AA: It’s also worth mentioning again that MechaDeath is the first official release from Oh Nothing Press, which Corey and I have talked about in these pages a bit before.
CJW: ONP is a weird mutant baby of a thing, which we love very much. We could have found some artists to help us churn out novelty tees, or designs based on classic horror movies (and probably made bank), but we wanted to do something a little weirder than that. We trust that there’s an audience out there who want something more than a t-shirt with a cool design on it, who want to delve into a whole weird world.
AA: ONP makes strange little books and sells t-shirts, but our real, secret plan is to create dense, self-contained narrative universes.
I’ve always been fascinated with the by-products of narrative media, supposed ephemera like source books, packaging, manuals, etc. It seemed like these things - which most of the time are considered a bit redundant or tacky - actually contain the potential to do a lot of storytelling in their own right.
I think I first realised this as a kid, particularly regarding the packaging, copy and aesthetic for classic 80s toys like He-Man and The Masters of The Universe - you’d get your action figure, sure, but you’d also get a little booklet with a story and you’d get character profiles on the back of the packaging and maybe trading cards etc. It was always fun looking at all of that information and imagining the ways it all fit together - usually more fun than watching the cheaply animated shows themselves.
CJW: I think we’re exactly the right age to have been caught up in the whirlwind of narratively-dense merchandising of the late 80s and early 90s. I’m thinking particularly of the GI Joe file cards, all the over-the-top copy that appeared on packaging for TMNT figures, and even something like Ring Raiders with the mini comics that came in each pack.
AA: Video game guides, roleplaying sourcebooks and things like The Guide To The Marvel Universe… they were all supposed to be accompaniments to something else, but a lot of the time you’d read them as texts in their own right. I’d read that sort of thing religiously, zealously.

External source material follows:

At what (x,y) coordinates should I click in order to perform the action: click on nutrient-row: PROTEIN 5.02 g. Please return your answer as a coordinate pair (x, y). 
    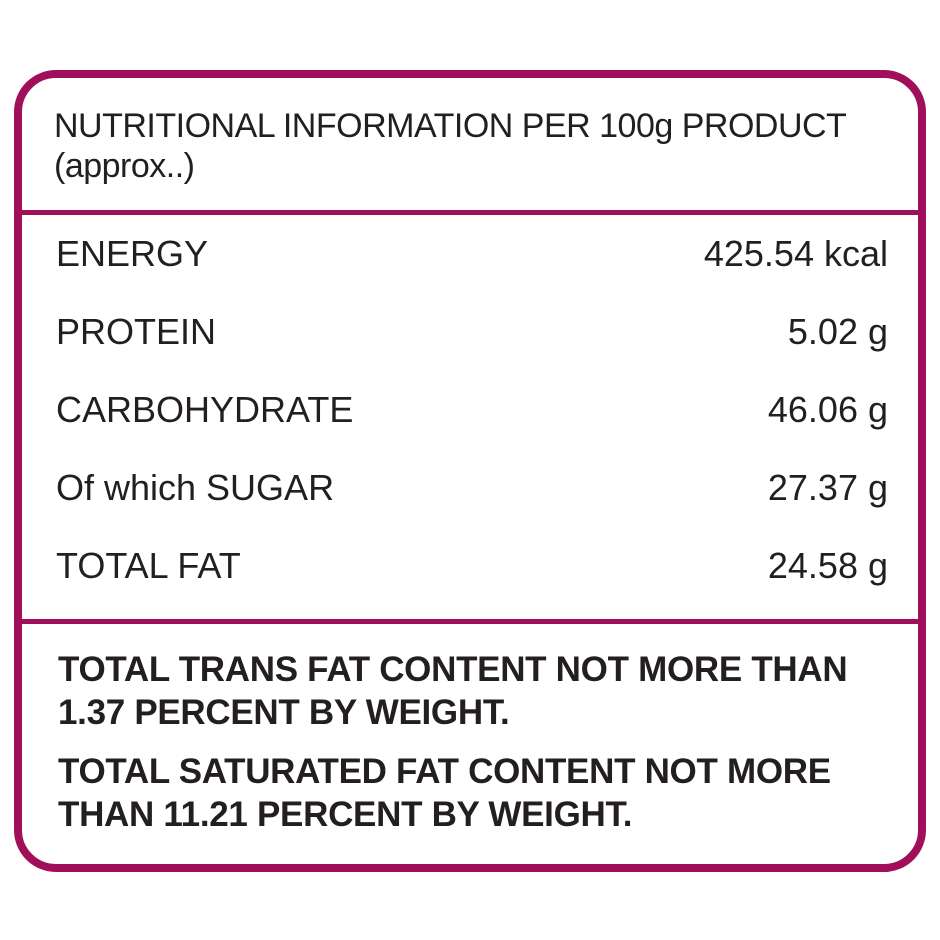
    Looking at the image, I should click on (472, 332).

CJW: And whilst a lot of people might sneer at such obvious marketing/merchandising ploys, you can’t deny that it’s a great way to get people involved in a story. Why buy a toy, or a shirt, or whatever when instead you can buy into a portal to a whole other universe?
AA: I like the idea that ONP can make narrative “springboards” - to celebrate the potential of ephemera, to create stripped down but conceptually dense packages of ideas. And if you end up with some crazy looking shirts with monsters on them or whatever, then all the better! Because that shit is cool.
Once again, download MECHADEATH right heeerrreeeee and check out www.ohnothingpress.com - drop us a note and let’s us know what you think!
//
CJW: I have a story in the upcoming A Punk Rock Future anthology from Zsenon Publishing. They’re running a kickstarter for the anthology right here, with rewards including ebooks and paperbacks (obviously), as well as music from some of the authors in the anthology, a story critique from Erica L. Satifka, and a bunch more. (NB: I’m not involved in the kickstarter at all, I just love the whole vibe of the anthology and want the campaign to be a success.)
//
MJW: My story The Walking Thing has been reprinted in Black Inc’s Anthology Best Summer Stories. It’s about a small town, a different kind of plague, but also about familial relationships, and caring too much about people who don’t care about you. You can find it, and heaps of other great Australian stories here.
\
CJW: That’s us for another fortnight. Keep looking after yourself and those closest to you. Have love and empathy for the people you care about, and nothing but white-hot rage for the people who stand in the way of a better world.